- **Exercise aim**
Word for word, restate the entries below from their first line through the line that contains "Ruby and Ruby on Rails (105, 1886)".

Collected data
****

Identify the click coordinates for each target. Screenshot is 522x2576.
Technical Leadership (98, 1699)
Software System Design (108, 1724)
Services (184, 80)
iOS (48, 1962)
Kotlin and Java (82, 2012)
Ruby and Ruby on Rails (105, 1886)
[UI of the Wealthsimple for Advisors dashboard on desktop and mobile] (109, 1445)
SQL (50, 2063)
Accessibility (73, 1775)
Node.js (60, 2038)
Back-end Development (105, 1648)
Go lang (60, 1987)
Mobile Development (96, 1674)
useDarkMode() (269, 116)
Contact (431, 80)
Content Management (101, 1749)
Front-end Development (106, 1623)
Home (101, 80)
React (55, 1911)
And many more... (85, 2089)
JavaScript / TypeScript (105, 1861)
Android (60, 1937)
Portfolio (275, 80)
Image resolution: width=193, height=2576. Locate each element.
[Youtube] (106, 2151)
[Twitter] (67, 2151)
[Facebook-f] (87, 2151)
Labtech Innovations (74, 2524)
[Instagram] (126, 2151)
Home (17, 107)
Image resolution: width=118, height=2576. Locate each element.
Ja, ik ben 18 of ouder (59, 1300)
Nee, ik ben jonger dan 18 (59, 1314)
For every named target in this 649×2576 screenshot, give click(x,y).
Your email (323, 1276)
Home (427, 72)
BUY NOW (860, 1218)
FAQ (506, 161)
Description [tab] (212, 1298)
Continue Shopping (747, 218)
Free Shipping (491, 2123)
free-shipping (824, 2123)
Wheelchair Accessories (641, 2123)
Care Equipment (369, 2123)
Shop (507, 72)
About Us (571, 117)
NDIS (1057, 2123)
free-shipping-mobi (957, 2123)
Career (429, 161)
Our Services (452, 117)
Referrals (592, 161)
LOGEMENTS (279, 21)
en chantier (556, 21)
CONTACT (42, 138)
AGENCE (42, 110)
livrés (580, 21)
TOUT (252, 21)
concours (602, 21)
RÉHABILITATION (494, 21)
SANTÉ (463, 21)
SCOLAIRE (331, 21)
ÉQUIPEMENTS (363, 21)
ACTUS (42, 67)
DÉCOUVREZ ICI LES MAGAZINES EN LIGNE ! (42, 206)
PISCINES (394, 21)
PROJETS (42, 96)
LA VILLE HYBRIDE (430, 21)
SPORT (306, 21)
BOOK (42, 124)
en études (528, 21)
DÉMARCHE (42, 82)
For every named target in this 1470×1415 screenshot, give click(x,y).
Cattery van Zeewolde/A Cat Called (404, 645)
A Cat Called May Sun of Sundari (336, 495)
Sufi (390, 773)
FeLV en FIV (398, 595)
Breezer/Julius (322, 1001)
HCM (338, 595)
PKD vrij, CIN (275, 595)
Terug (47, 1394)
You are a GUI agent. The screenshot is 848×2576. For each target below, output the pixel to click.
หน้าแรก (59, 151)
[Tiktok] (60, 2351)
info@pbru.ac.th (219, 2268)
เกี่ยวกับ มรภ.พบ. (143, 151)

****

- **Answer section**
Identify the click coordinates for each target. Screenshot is 522x2576.
Technical Leadership (98, 1699)
Software System Design (108, 1724)
Services (184, 80)
iOS (48, 1962)
Kotlin and Java (82, 2012)
Ruby and Ruby on Rails (105, 1886)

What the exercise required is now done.